• [TASKS]
(1) In the forum comments, list every state school named as an example.
(2) Repeat word for word the part of the forum comments starting with "I wonder how" and going on through "arrogant, rich kids.".

• [PAGE TEXT]
◆ ◆ ◆ ◆ ◆ ◆ ◆

I wonder how much of that is the faculty brat effect?

There is a pre-selection, similar to elite colleges, but not exactly in the way you describe. I’ve only met one person who applied to a BS. Most of the people who apply to boarding school at all will come from high SES families, clustered in the NE. Then, the selective BS admit a certain percentage of legacies. To mirror image what I said previously, the LOR from the middle school teacher for BS may tell you more about the middle school teacher than the student. As for cocky, the one person I know who went to BS hated it because there were too many, cocky, arrogant, rich kids.

@roethlisburger, probably not much. Boston Latin is a Boston public and Harvard faculty tend to live in the suburbs. Plus (like Stuy), many of the BLS Harvard kids are first-generation immigrants.

Shocking that kids who live in Illinois are most interested in colleges in Illinois while kids in the northeast are most interested in schools in the northeast.

I’m not disagreeing with your point that the elite private high schools in the northeast have strong connections to the Ivies. But the elite students in the northeast in general have a much stronger attraction to the Ivies and less interest in the area state schools than elite students in the rest of the country. The attitude in the northeast is that if you can’t get into an elite school (Ivy or other), that you are slumming it if you end up at a UMass, Rutgers, SUNY, etc. The attitude in the Midwest and elsewhere is that the flagship state schools are the goal, such as Michigan, UIUC, Texas, etc. Yes, top students from around the country apply to the Ivies, but it’s not pounded into them that those are the end-all be-all like it is in the northeast.

◆ ◆ ◆ ◆ ◆ ◆ ◆

• [DATA PROVIDED]
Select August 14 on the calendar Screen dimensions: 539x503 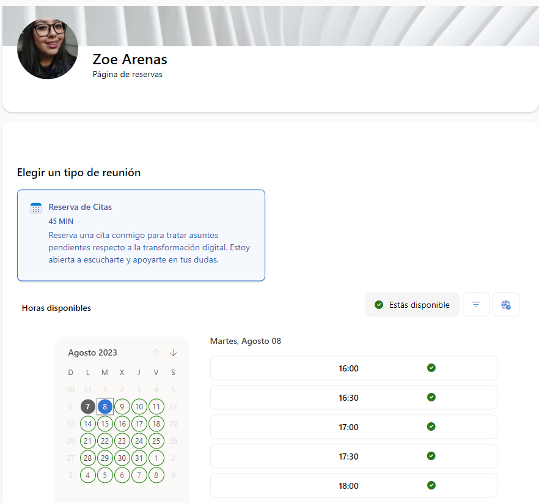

◆ ◆ ◆ ◆ ◆ ◆ ◆

• [PROBLEM SOLUTIONS]
(1) UMass, Rutgers, SUNY, Michigan, UIUC, Texas

(2)
I wonder how much of that is the faculty brat effect?

There is a pre-selection, similar to elite colleges, but not exactly in the way you describe. I’ve only met one person who applied to a BS. Most of the people who apply to boarding school at all will come from high SES families, clustered in the NE. Then, the selective BS admit a certain percentage of legacies. To mirror image what I said previously, the LOR from the middle school teacher for BS may tell you more about the middle school teacher than the student. As for cocky, the one person I know who went to BS hated it because there were too many, cocky, arrogant, rich kids.